##### TEXT SEGMENT

15 percent of healthy Amish octogenarians have “haplogroup X,” a genetic pattern within the mitochondria, which are the regions of cells that generate energy and help guard against deterioration. Haplogroup X is generally found in only 2 percent of Europeans, from whom the Amish descended. In the University of Miami study, only 3 percent of the control group—Amish people who had made it to 80 but suffered from significant disease or disability—had the genetic variant.
Researchers who study aging have long suspected that mitochondria play a role in aging. Mitochondria are responsible for processing metabolized food particles into adenosine triphosphate, which fuels vital cellular processes. They’re also involved in cell growth and differentiation. But the ability of mitochondria to function properly seems to decline with age.

##########
##### EXTRACTED INFORMATION

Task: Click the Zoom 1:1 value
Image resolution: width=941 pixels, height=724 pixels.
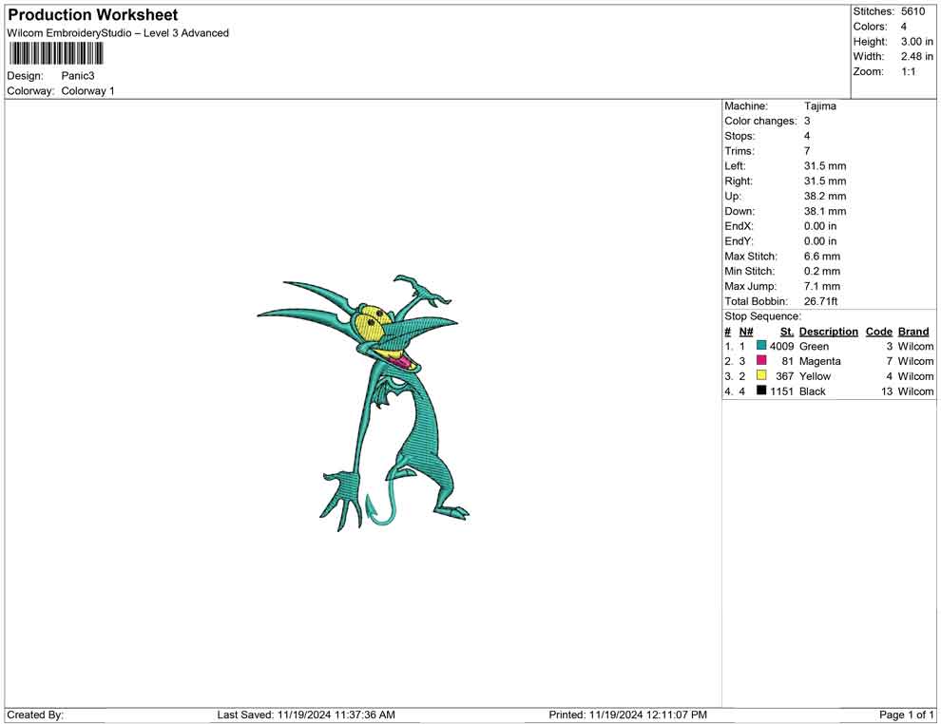Action: (x=908, y=72)
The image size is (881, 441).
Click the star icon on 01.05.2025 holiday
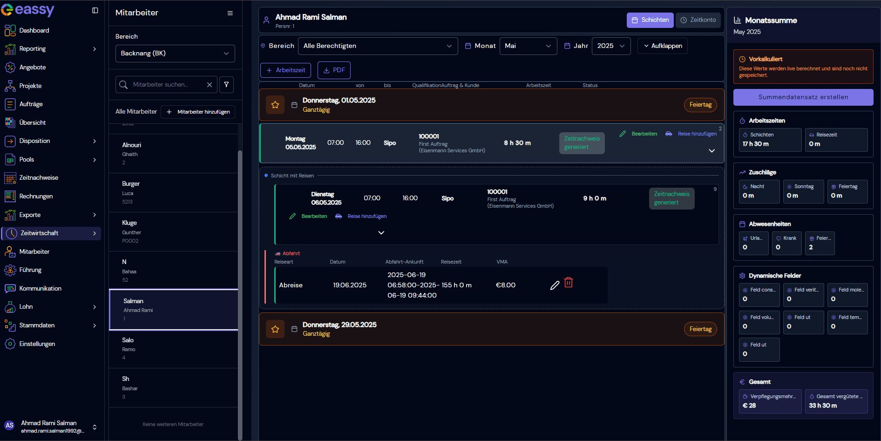pos(275,105)
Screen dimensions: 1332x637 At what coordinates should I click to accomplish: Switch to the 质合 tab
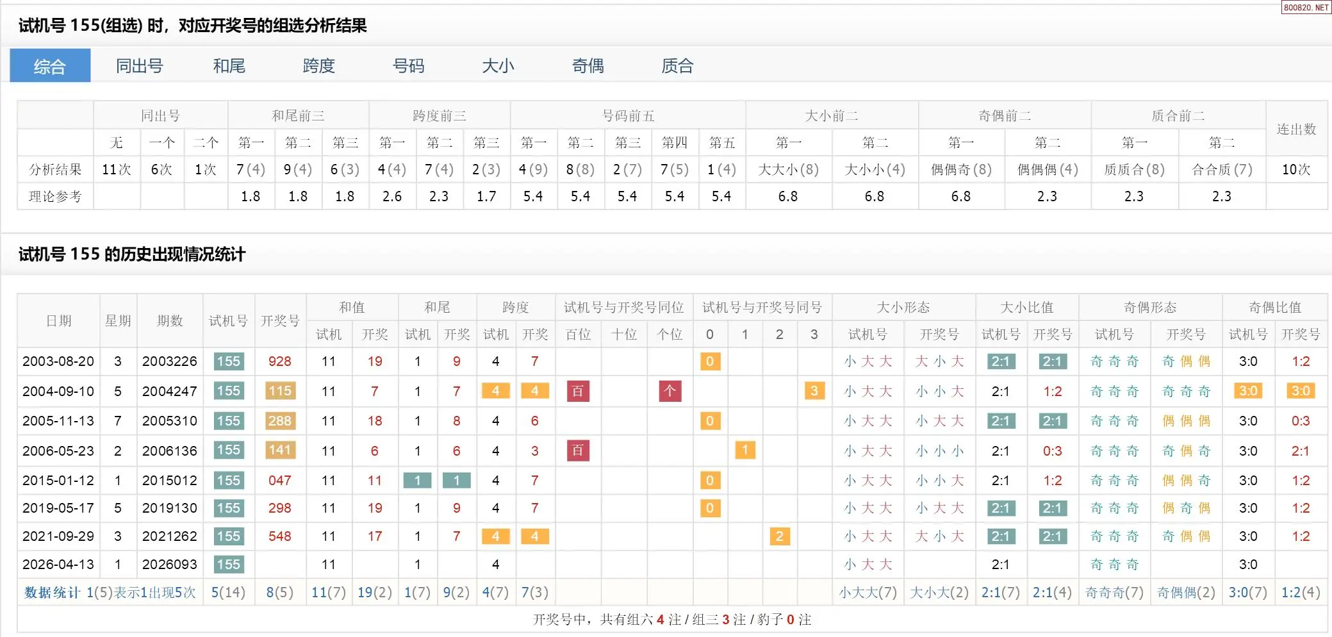coord(677,66)
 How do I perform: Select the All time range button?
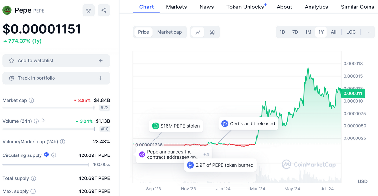coord(333,32)
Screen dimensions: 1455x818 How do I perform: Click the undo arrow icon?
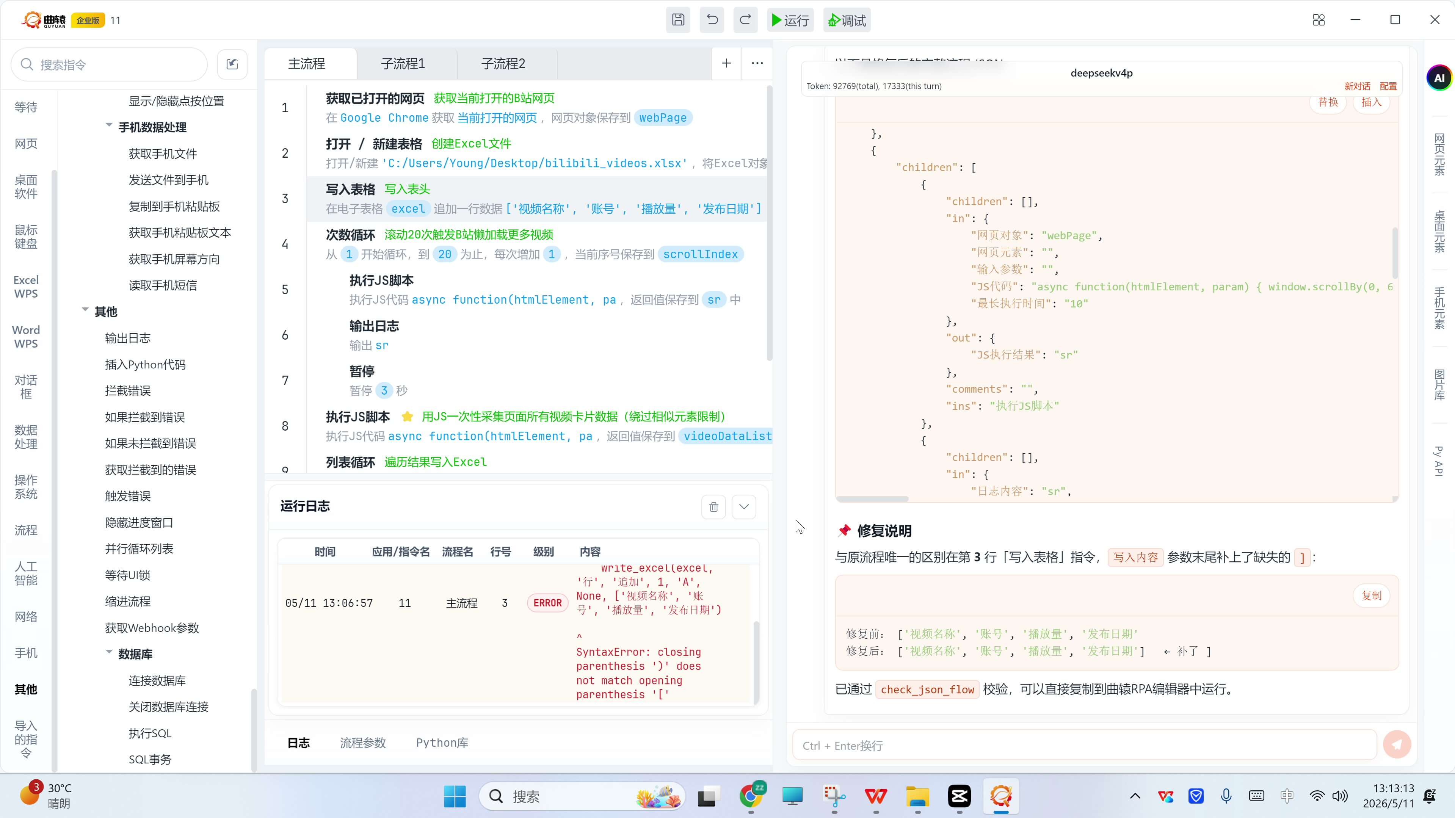pos(712,20)
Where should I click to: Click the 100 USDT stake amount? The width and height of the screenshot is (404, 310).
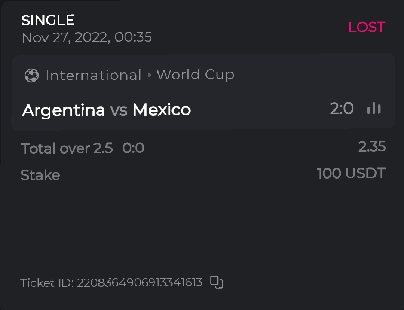coord(351,173)
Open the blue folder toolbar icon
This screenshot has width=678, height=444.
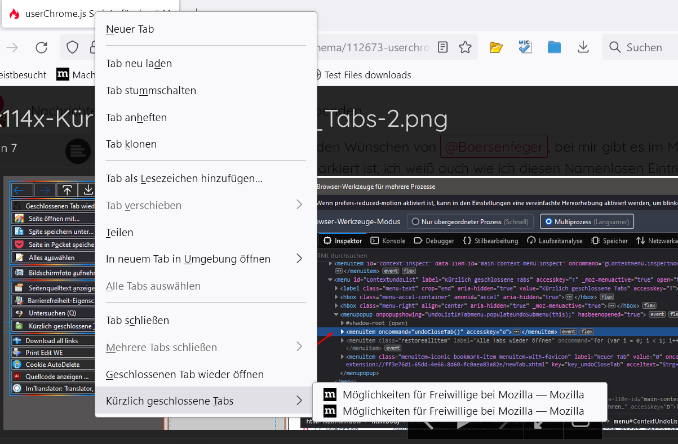click(x=555, y=47)
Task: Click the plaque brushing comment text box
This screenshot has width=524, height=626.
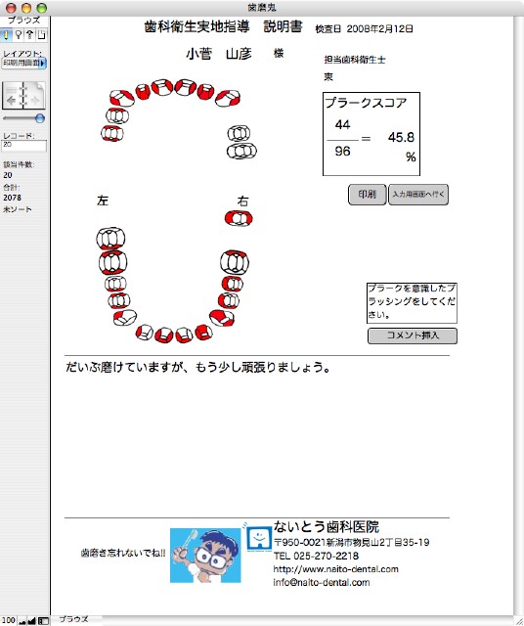Action: click(x=412, y=303)
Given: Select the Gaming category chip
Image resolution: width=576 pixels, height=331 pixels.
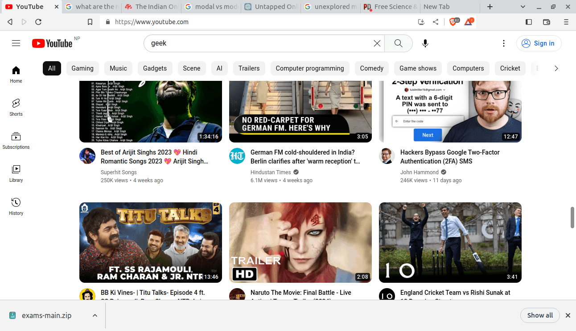Looking at the screenshot, I should coord(82,68).

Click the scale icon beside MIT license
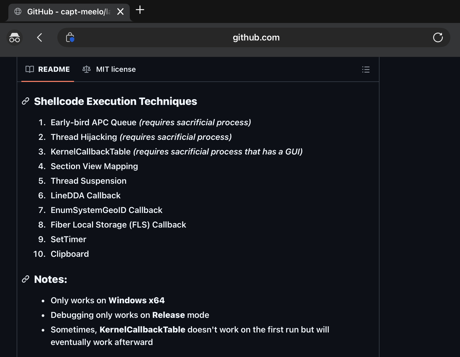point(87,69)
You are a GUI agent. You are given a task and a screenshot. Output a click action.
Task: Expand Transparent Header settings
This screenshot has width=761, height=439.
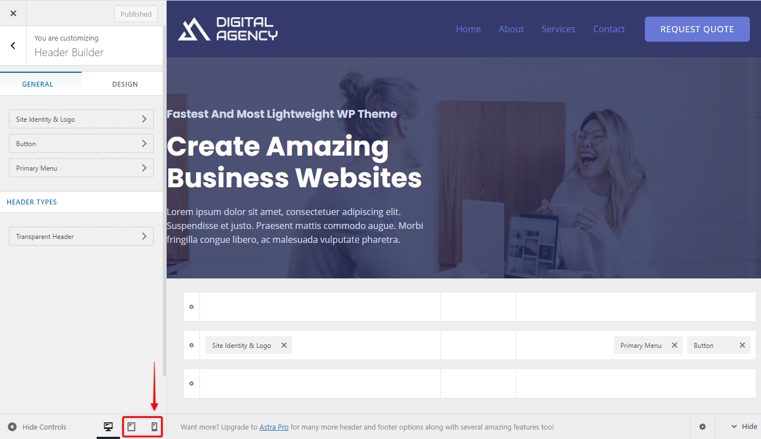point(81,236)
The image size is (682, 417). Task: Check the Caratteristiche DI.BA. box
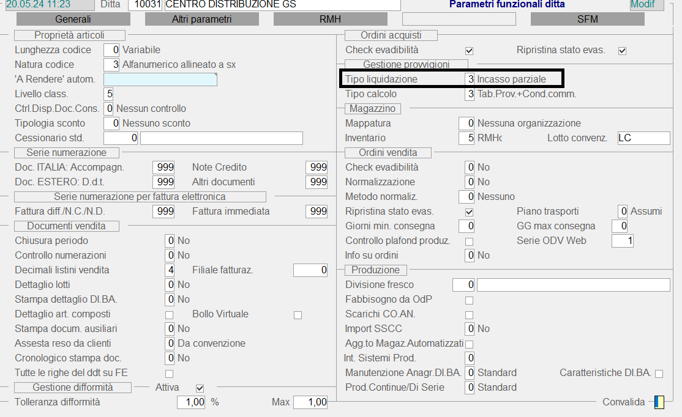point(659,374)
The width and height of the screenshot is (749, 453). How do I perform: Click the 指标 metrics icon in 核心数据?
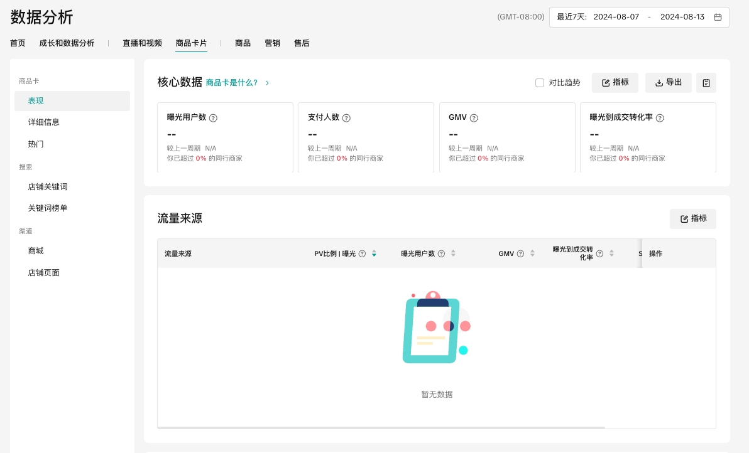click(606, 82)
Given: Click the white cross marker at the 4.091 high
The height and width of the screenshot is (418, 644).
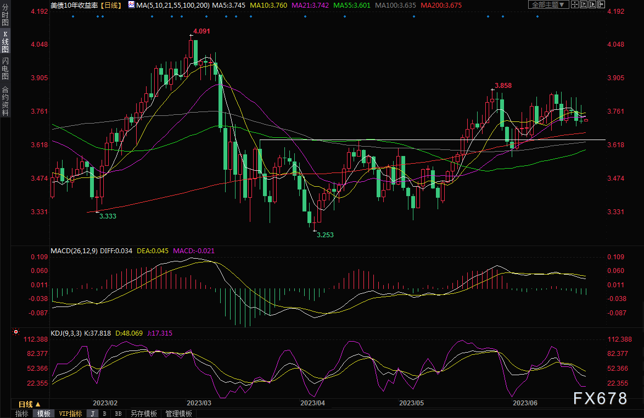Looking at the screenshot, I should 192,36.
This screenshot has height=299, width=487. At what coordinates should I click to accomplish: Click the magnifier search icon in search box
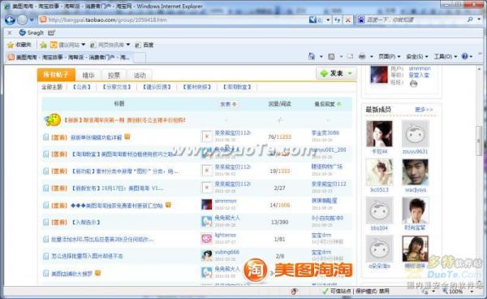click(470, 20)
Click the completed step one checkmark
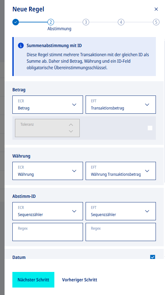Image resolution: width=165 pixels, height=295 pixels. tap(16, 22)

##########

### PROBLEM 1
From the passage on mitochondria and aging, list every percentage figure along with the group it describes.
### PROBLEM 2
Extend the passage on mitochondria and aging with new text that follows its last sentence.
The lines above have no connection to the passage on mitochondria and aging.

### EXERCISE RESULT 1
- 15 percent: healthy Amish octogenarians who have haplogroup X
- 2 percent: Europeans in general who have haplogroup X
- 3 percent: the control group (Amish people who reached 80 but suffered from significant disease or disability) who had the genetic variant

### EXERCISE RESULT 2
Understanding the reason for that decline—and the genes that might control it—has been challenging. Mitochondria have their own DNA, which is passed down from the mother only. This unique chromosome has variations, called haplogroups. Nine such haplogroups have been well characterized in people of European descent, Scott says. But only haplogroup X was found to be prevalent among healthy aged people in the University of Miami study.
“The advantage of working with a homogeneous population is, you’re reducing the variances that can be associated with the environment,” Crawford says. Mennonites and Amish “don’t drink, don’t smoke. Most do some sort of physical activity. They don’t sit around working on a computer all day.”